Over the wider American landscape, however, colonists were notably “unchurched” and “un-Christian.” Scattered around in separate households (unlike the Puritans who concentrated in villages), most Americans had no church to go to and little connection to what we would call organized religion. Even where there were churches to attend, many went either irregularly or simply because the church was one of the rare places—along with the tavern—to see people in a sparsely-developed society.

Stepahnie Wolf, in her study of Revolutionary-era Germantown, Pennsylvania, estimated that only about half of the residents attended church, and that is probably a high watermark, since the community was urban and well-off, and the period was one of religious enthusiasm.

Such waves of enthusiasm (“Awakenings”) in some places and at some times rallied some people to faith, but the clergy generally despaired of the heathens who had settled the new continent. One minister trying to save souls in the American heartland in the early 1800s wrote that “there are American families in this part of the country who never saw a bible, nor heard of Jesus Christ [. . .]  the whole country, from Lake Erie to the Gulf of Mexico, is as the valley of the shadow of death.”

Most early Americans were not believers in the sense that affirming Christians are today. They were likelier to understand spells, potions, and omens than theological doctrines. Almanacs sold briskly in part because they provided guides to the occult. It took a lot of hard missionary work to displace magic with Christ.

The colonial elites, some of whom became Founding Fathers, themselves tended to be vaguely Christian. Even John Adams, a cultural conservative who struggled against the radical Thomas Jefferson, was “only” a Unitarian.

Evangelical movements in the late eighteenth and early nineteenth centuries sent preachers out to Christianize the unorganized settlers.  They competed against religious ignorance, but also against each other and the established churches.
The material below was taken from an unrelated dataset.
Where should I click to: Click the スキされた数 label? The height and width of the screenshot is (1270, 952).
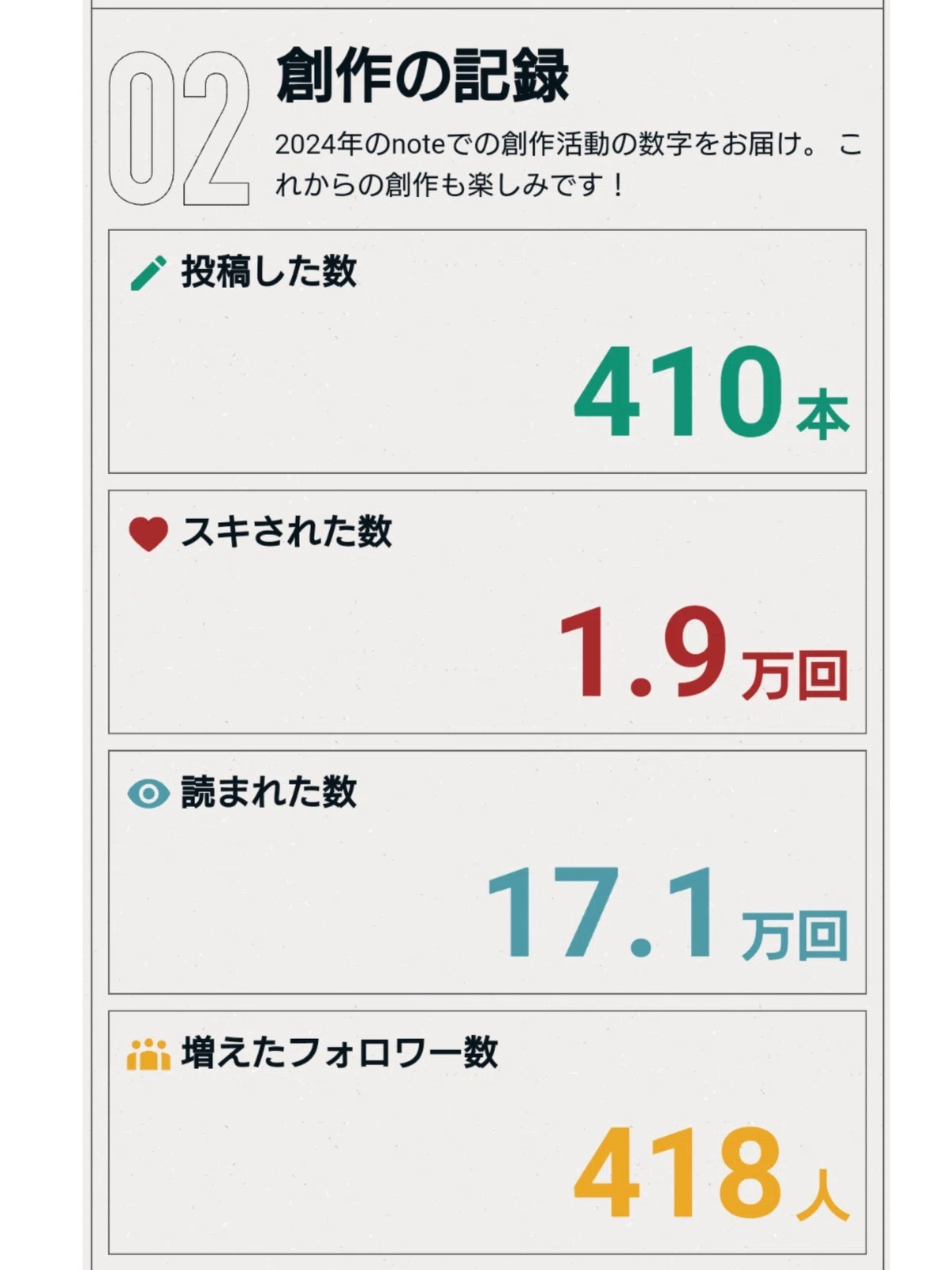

Their message of a democratic faith, in which the poor, the uneducated, and even the fallen, not just the pre-elected elite, could someday sit at God’s throne eventually brought the upstart Protestant movements, such as Methodism, Baptism, and others, like Mormonism, increasing success.

Later, over the course of the nineteenth century, middle-class Americans in great numbers formed and joined churches and by the twentieth century, they had made church-going a norm. Importantly, it was around 1900, give or take a generation, that religious fundamentalism took form in reaction to the growing role of science. That “old time religion,” ironically, may be only about a century or so old.

The “normal” religious life many Americans seem to remember is the life of the 1950s, when church-building and church-attending boomed—not coincidentally, along with the Baby Boom. Those years were the peak of church membership and attendance in American history—much higher than in Early America—but not that much higher than today.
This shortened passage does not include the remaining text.